··· TEXTE

Union européenne de l'énergie

Les politiques de l’énergie dans l’Union européenne

Dossier : Croire en l'EuropeMagazine N°759 Novembre 2020
Par Henri PRÉVOT (64)

L’Europe a une poli­tique énergé­tique affichée et des ambi­tions cli­ma­tiques proclamées. Tout cela est-il cohérent ? effi­cace ? com­pat­i­ble avec les sit­u­a­tions par­ti­c­ulières des États mem­bres ? Com­ment pro­gress­er et créer une véri­ta­ble Union européenne de l’énergie ?

L’Union européenne pour­suit une bonne dizaine d’objectifs dans sa poli­tique de l’énergie, si l’on en croit ses pub­li­ca­tions. Aucun de ces objec­tifs ne peut être con­sid­éré comme « sec­ondaire par rap­port à d’autres » (dans son 18e con­sid­érant du règle­ment sur la gou­ver­nance de l’Union européenne de l’énergie). Or ces mul­ti­ples objec­tifs non hiérar­chisés sont sou­vent contradictoires…

Par exem­ple, pour chauf­fer l’eau san­i­taire, rem­plac­er une résis­tance élec­trique par un chauffe-eau ther­mo­dy­namique dimin­ue la con­som­ma­tion d’énergie sans effet sur les émis­sions de CO2 lorsque la pro­duc­tion d’électricité n’en émet pas, mais coûte beau­coup plus cher, ce qui empêche de financer d’autres actions qui dimin­ueraient les émis­sions. Il en est ain­si de gross­es dépens­es d’isolation ther­mique lorsque le loge­ment est chauf­fé par une pompe à chaleur.

Autre exem­ple : un marché con­cur­ren­tiel de l’électricité per­met d’utiliser de façon effi­cace les moyens de pro­duc­tion exis­tants mais agit con­tre la sécu­rité d’approvisionnement, car le prix de l’électricité qui en émerge est inca­pable de financer le développe­ment des moyens dont nous aurons besoin pour rem­plac­er pét­role, gaz et char­bon. Faire naître au for­ceps puis engraiss­er les éoli­ennes et le pho­to­voltaïque à coups de déci­sions publiques qui leur assurent un con­fort­able revenu même en péri­ode de crise con­duit en France à met­tre un terme à l’activité de réac­teurs nucléaires encore en état de marche, ce qui oblig­era à dépenser des mil­liards d’euros par an de plus sans aucun effet sur les émis­sions de CO2, aux dépens de la com­péti­tiv­ité de notre économie et du pou­voir d’achat des consommateurs.

······
··· DONNÉES ENREGISTRÉES

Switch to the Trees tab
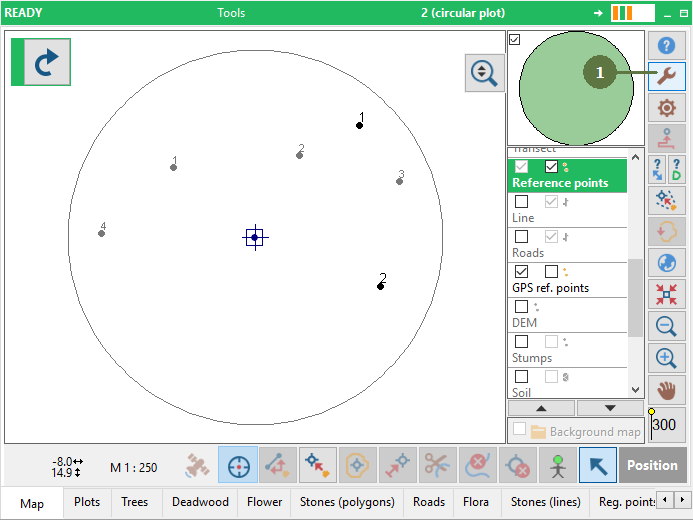Screen dimensions: 693x520 click(135, 502)
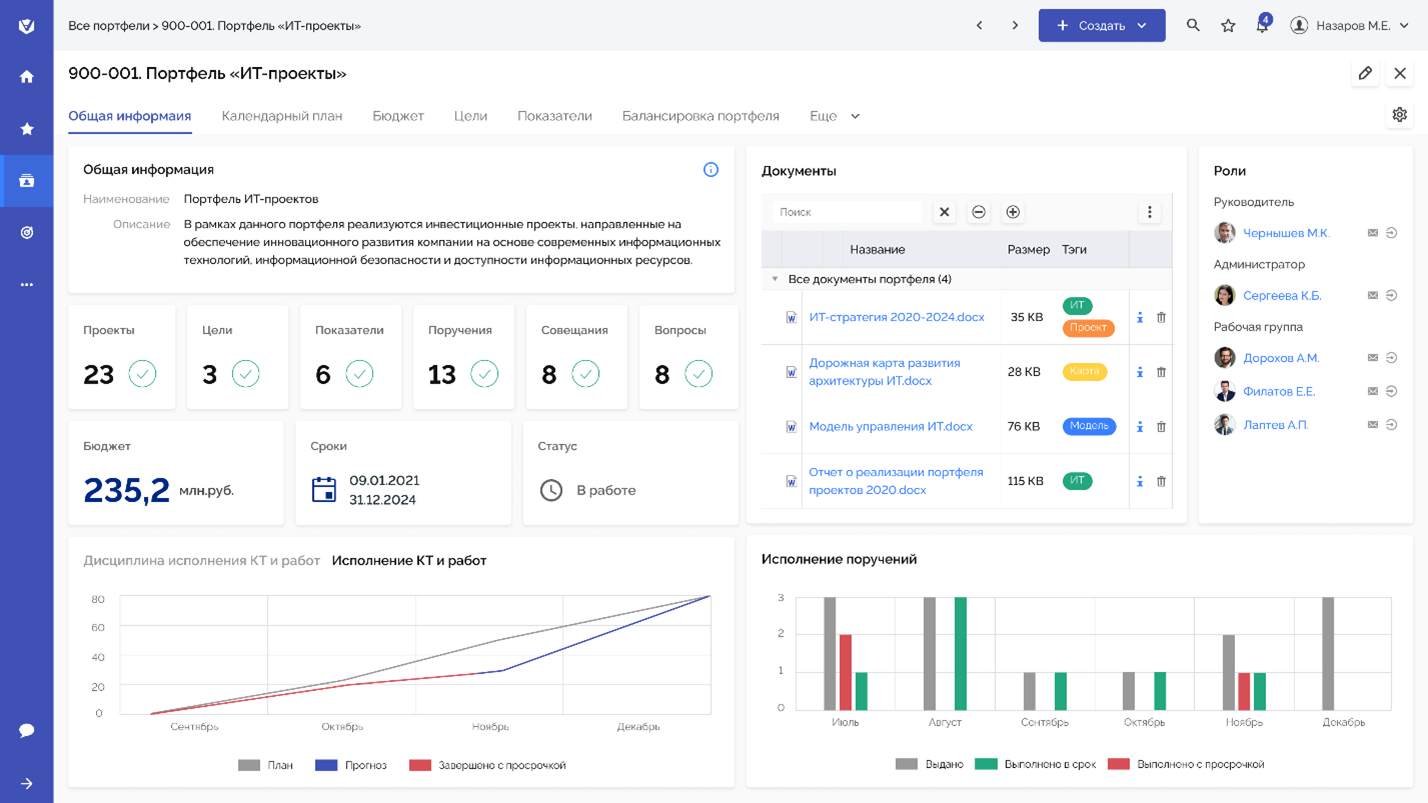Click the document search field
Viewport: 1428px width, 803px height.
point(846,212)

······

- **EXERCICES**:
(1) Quelles sont les sources d'énergie que, selon le texte sur la politique énergétique européenne, de nouveaux moyens de production devront remplacer ?
(2) D'après le texte sur la politique énergétique européenne, pourquoi un marché concurrentiel de l'électricité agit-il contre la sécurité d'approvisionnement ?
Les données n'ont aucun lien avec le texte.

- **LISTE DES RÉPONSES**:
(1) Le pétrole, le gaz et le charbon.

(2) Le prix de l'électricité qui émerge de ce marché ne peut pas financer le développement des moyens de production nécessaires pour remplacer le pétrole, le gaz et le charbon.